**Records:**
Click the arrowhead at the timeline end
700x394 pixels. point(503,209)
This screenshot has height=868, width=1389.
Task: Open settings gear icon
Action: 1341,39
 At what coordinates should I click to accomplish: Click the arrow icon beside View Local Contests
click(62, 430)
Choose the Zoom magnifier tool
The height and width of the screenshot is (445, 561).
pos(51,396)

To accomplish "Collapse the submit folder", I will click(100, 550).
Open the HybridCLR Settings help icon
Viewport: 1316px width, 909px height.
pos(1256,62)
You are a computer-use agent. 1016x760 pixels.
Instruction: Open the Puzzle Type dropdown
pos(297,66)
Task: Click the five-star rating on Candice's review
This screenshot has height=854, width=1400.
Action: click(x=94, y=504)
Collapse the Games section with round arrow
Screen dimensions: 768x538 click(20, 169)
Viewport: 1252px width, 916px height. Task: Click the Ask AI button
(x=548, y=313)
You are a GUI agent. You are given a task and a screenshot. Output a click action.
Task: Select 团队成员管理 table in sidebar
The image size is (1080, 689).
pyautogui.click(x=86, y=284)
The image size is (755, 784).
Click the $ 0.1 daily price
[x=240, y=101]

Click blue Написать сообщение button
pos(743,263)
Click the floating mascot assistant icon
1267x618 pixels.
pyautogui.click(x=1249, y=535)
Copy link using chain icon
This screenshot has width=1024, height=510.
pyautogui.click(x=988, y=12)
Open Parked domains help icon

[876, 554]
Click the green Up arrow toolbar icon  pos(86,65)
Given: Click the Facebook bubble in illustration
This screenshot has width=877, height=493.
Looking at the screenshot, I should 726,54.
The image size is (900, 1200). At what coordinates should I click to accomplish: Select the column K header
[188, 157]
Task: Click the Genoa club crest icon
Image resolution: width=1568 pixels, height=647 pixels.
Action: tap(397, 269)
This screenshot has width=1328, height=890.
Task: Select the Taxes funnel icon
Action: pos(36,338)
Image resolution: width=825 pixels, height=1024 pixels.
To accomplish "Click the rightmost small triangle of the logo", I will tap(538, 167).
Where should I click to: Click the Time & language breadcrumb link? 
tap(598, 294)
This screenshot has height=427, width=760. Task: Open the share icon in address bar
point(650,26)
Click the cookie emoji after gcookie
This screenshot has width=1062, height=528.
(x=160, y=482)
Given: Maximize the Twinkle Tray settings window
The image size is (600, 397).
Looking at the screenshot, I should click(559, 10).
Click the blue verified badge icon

**Exercise aim:** Write out exactly the lines from the line with "Given: Click the" to the close of the listing above, including both of those lines.

**Written reply:**
Given: Click the Facebook bubble in illustration
This screenshot has width=877, height=493.
Looking at the screenshot, I should 726,54.
The image size is (900, 1200). At what coordinates should I click to accomplish: Select the column K header
[188, 157]
Task: Click the Genoa club crest icon
Image resolution: width=1568 pixels, height=647 pixels.
Action: tap(397, 269)
This screenshot has width=1328, height=890.
Task: Select the Taxes funnel icon
Action: pos(36,338)
Image resolution: width=825 pixels, height=1024 pixels.
To accomplish "Click the rightmost small triangle of the logo", I will tap(538, 167).
Where should I click to: Click the Time & language breadcrumb link? 
tap(598, 294)
This screenshot has height=427, width=760. Task: Open the share icon in address bar
point(650,26)
Click the cookie emoji after gcookie
This screenshot has width=1062, height=528.
(x=160, y=482)
Given: Maximize the Twinkle Tray settings window
The image size is (600, 397).
Looking at the screenshot, I should click(559, 10).
Click the blue verified badge icon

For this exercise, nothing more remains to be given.